Selesai berkata demikian, mereka menghela napas panjang dan dalam, lalu tenggelam kembali ke dalam gelombang.
Putri duyung kecil itu menyingkap tirai ungu tenda, dan melihat sang pengantin wanita yang cantik sedang tertidur dengan kepalanya bersandar di dada sang Pangeran. Ia menunduk, mencium kening indahnya. Kemudian ia memandang ke langit, yang dengan cepat memerah menyambut fajar. Ia memandang pada pisau tajam di tangannya, lalu mengalihkan tatapannya kepada sang Pangeran, yang dalam tidurnya menyebut nama mempelai wanitanya.
Segala pikirannya tertuju pada sang pengantin itu, dan mata pisau di tangan sang duyung bergetar. Namun kemudian ia melemparkannya jauh ke laut. Tempat di mana pisau itu jatuh, ombak berubah merah, seolah-olah gelembung-gelembung darah mendidih di dalam air.
Dengan mata yang mulai kabur, ia memandang sekali lagi kepada sang Pangeran, lalu melompat ke laut dari atas pagar kapal, dan merasakan tubuhnya larut menjadi buih.
Matahari terbit dari balik air. Sinar-sinarnya jatuh hangat dan lembut di atas buih laut yang dingin, dan putri duyung kecil itu tidak merasakan sentuhan tangan kematian.
Dalam cahaya terang matahari di atasnya, ia melihat ratusan makhluk lembut dan elok melayang. Mereka begitu tembus pandang hingga melalui tubuh mereka ia dapat melihat layar putih kapal dan awan merah di langit. Suara mereka adalah musik murni, namun begitu halus dan rohani hingga telinga manusia takkan mampu mendengarnya, sebagaimana tak ada mata di bumi yang dapat melihat wujud mereka. Tanpa sayap, mereka melayang ringan seperti udara itu sendiri.
Putri duyung kecil itu mendapati bahwa dirinya telah berbentuk seperti mereka, dan bahwa perlahan-lahan ia sedang naik dari dalam buih.
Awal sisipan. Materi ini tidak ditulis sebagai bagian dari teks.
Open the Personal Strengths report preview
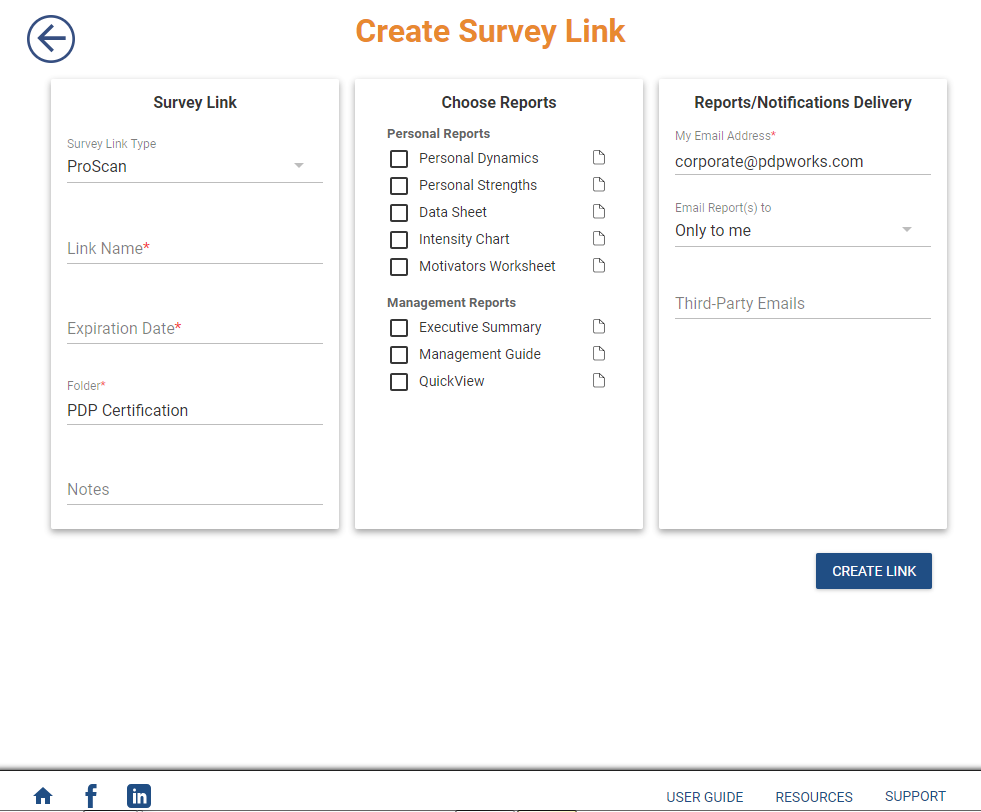 (x=598, y=184)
"Siapakah kalian, yang kepadamu aku naik?" tanyanya, dan suaranya berbunyi seperti suara mereka di atasnya, begitu lembut dan spiritual hingga tiada musik di bumi yang dapat menandinginya.
"Kami adalah putri-putri udara," jawab mereka. "Seorang duyung tidak memiliki jiwa yang abadi, dan takkan pernah dapat memperolehnya kecuali jika ia memenangkan cinta seorang manusia. Kehidupan kekalnya harus bergantung pada suatu kekuatan di luar dirinya.
Putri-putri udara pun tidak memiliki jiwa abadi, namun mereka dapat memperolehnya melalui perbuatan-perbuatan baik mereka. Kami terbang ke selatan, di mana udara panas dan beracun membunuh manusia, kecuali bila kami datang membawa embusan angin sejuk. Kami membawa harum bunga-bunga melalui udara, menghadirkan kesejukan dan balsam penyembuh ke mana pun kami pergi.
Apabila selama tiga ratus tahun kami berusaha melakukan segala kebaikan yang kami mampu, kami akan dianugerahi jiwa yang abadi dan mendapat bagian dalam kebahagiaan kekal umat manusia.